Across the entries below, work out how many lines contain "Click". Please give the number only.

**ENTRIES PROVIDED**

◇ ◇ ◇ ◇ ◇ ◇ ◇

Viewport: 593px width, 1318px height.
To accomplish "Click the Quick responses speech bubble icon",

◇ ◇ ◇ ◇ ◇ ◇ ◇

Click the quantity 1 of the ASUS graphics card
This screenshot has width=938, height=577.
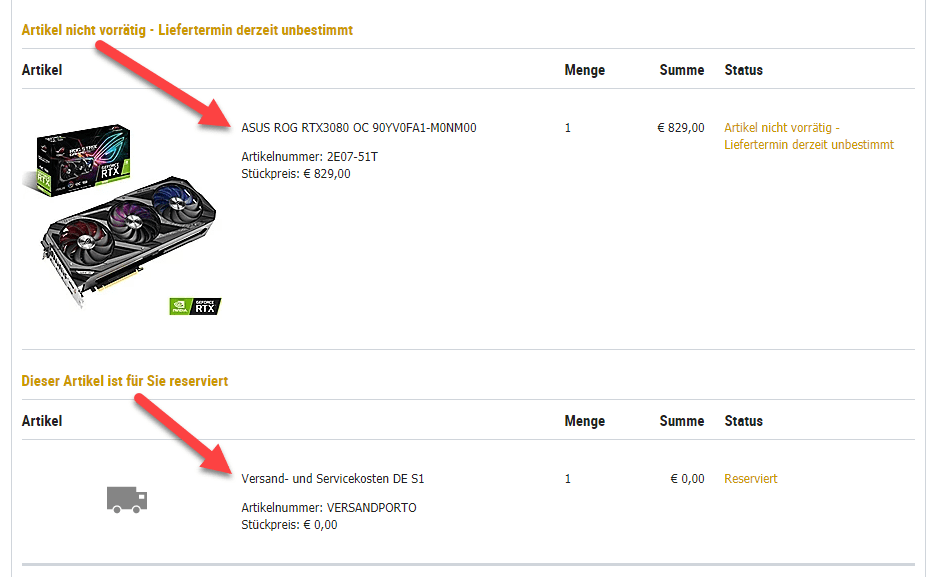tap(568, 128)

◇ ◇ ◇ ◇ ◇ ◇ ◇

**EXERCISE RESPONSE**
2